No son for Christmas

My son’s father and I are no longer together but still living in the same house until I find somewhere to go. He didn’t say anything to me and took my son to visit his family for Christmas. I’m alone and my heart hurts that I’m not having fun with my kid and the fact that I made such an enormous mistake being with such a cruel man. I didn’t even get a goodbye from my kid. They just left, and I feel worthless. I’m throwing myself a pity party even though I don’t want to care.
Like
Share Mobile
Share
  • Share

Show your support

I understand how you're feeling. My son 16 months is going to his dad's for the day and I'll be by myself too. Sorry your bd didn't even let you say bye when they left.

Wont he be back later with you all living together and all? Some fathers aren’t around at all for the holidays or at all for that matter. Look at it that way

But im on the same boat 😭 hopefully ill get to see him later.

● **Job 1**
Count the lines of the records that contain the string "Ascending". Reply with the number alone.

● **Provided records**
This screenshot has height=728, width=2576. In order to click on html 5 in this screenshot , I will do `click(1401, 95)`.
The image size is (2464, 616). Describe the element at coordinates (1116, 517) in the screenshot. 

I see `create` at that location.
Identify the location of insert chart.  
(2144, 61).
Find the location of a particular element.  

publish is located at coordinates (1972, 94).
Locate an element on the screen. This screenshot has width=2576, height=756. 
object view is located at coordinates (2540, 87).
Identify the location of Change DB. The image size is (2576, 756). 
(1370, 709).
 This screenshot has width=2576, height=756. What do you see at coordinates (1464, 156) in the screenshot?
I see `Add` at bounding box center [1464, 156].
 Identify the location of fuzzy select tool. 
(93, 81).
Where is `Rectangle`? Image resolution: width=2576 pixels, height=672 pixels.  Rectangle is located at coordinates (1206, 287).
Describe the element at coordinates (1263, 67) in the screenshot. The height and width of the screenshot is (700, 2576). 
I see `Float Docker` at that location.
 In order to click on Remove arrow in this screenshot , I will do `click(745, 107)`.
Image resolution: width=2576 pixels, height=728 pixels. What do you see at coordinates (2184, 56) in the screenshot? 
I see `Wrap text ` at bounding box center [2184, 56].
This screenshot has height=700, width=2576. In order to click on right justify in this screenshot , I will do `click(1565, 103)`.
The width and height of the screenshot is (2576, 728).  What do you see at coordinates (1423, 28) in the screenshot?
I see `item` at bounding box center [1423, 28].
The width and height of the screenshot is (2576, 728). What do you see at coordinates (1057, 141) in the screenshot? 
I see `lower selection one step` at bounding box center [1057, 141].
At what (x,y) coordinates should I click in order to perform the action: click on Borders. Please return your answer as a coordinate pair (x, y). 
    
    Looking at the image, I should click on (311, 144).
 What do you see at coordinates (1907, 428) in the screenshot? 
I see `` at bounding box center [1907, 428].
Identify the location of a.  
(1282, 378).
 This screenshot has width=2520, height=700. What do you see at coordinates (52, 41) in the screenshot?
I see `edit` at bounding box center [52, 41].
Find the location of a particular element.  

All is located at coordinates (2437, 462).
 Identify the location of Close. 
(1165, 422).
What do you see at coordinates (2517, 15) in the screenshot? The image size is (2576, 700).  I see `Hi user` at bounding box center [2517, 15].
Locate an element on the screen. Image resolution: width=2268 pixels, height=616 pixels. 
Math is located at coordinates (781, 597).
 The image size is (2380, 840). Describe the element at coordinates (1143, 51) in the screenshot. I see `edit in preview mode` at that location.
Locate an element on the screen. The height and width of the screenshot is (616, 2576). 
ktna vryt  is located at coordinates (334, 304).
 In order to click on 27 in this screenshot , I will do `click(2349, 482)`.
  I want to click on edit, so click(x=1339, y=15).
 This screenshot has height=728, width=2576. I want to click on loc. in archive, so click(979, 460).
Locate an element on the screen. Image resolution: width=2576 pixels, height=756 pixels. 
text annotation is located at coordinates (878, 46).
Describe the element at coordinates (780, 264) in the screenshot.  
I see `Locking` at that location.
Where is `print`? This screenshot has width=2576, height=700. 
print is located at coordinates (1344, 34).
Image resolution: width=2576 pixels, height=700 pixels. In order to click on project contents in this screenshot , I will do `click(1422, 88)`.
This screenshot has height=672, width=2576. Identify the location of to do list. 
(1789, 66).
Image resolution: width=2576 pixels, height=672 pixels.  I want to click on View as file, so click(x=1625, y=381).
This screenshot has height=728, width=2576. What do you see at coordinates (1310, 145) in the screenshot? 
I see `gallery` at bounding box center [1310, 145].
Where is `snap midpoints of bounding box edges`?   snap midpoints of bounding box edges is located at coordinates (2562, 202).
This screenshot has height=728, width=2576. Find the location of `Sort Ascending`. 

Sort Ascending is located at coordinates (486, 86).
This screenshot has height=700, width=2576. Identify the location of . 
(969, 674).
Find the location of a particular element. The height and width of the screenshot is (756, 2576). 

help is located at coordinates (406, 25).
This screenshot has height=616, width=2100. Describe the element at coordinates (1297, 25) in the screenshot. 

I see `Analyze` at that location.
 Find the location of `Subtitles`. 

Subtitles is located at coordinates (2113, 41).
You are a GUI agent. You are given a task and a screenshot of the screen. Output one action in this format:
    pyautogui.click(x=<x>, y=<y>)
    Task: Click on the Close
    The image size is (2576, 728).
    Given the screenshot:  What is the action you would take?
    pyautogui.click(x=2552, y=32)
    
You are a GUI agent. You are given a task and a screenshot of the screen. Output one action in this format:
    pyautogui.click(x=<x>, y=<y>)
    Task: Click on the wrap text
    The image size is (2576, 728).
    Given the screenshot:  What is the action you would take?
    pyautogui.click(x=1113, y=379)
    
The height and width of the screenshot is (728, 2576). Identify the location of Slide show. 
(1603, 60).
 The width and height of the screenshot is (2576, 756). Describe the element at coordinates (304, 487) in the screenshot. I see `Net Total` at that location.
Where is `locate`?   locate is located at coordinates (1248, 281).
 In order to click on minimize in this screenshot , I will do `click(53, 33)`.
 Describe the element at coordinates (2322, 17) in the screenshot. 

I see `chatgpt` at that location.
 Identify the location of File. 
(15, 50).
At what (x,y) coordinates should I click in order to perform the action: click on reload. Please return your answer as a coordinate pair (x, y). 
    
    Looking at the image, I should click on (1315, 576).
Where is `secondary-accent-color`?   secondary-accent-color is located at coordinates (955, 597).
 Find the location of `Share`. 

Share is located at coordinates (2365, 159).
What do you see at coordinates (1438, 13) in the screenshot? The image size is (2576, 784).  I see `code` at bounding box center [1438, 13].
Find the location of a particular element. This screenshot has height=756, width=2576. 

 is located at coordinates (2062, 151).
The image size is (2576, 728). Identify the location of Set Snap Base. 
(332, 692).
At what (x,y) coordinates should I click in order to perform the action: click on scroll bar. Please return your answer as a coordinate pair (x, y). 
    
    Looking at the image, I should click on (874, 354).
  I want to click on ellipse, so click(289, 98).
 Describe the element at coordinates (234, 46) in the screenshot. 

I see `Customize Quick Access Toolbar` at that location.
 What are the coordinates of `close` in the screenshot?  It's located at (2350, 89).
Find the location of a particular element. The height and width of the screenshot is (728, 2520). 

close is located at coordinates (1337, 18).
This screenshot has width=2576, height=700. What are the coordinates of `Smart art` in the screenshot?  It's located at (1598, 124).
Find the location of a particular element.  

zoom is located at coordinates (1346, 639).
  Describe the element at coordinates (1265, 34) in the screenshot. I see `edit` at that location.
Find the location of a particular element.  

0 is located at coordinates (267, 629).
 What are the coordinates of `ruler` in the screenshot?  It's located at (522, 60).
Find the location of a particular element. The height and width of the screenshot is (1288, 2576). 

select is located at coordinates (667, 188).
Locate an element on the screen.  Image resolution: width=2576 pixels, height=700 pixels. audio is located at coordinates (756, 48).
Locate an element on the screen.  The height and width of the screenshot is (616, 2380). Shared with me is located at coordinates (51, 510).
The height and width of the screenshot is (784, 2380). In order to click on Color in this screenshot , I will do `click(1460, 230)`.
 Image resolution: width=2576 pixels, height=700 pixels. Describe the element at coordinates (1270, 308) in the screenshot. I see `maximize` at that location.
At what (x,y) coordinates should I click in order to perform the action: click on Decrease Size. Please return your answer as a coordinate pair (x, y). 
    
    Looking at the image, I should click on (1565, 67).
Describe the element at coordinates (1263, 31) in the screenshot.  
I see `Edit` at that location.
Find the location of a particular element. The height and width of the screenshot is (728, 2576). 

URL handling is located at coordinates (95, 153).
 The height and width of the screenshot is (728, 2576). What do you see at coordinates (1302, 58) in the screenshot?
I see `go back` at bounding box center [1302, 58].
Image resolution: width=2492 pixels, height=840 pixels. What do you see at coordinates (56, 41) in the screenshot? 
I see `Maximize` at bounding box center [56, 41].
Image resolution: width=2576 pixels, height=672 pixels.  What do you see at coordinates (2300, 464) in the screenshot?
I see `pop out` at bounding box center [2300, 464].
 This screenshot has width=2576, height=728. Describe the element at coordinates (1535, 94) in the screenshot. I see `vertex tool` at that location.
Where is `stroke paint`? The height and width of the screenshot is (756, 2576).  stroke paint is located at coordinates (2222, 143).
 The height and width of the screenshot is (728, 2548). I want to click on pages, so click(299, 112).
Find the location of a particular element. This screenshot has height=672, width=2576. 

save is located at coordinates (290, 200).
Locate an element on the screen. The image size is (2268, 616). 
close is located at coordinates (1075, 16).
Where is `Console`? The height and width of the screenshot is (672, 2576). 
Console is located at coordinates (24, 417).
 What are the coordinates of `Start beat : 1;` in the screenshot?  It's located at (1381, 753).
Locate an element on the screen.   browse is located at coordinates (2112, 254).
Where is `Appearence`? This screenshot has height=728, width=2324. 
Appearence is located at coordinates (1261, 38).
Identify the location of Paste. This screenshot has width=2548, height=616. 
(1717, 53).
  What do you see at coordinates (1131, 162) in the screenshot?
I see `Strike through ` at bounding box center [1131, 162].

● **Job 2**
Decide whether each statement agrees with the post, answering yes or no and quoting the words of the post that settle it: (a) the writer's son left without saying goodbye; (b) the writer has already moved out of the house shared with the son's father; (c) one reply mentions a son who is 16 months old.

● **Problem solution 1**
2

● **Problem solution 2**
(a) Yes: "I didn’t even get a goodbye from my kid."
(b) No: "still living in the same house until I find somewhere to go."
(c) Yes: "My son 16 months is going to his dad's for the day"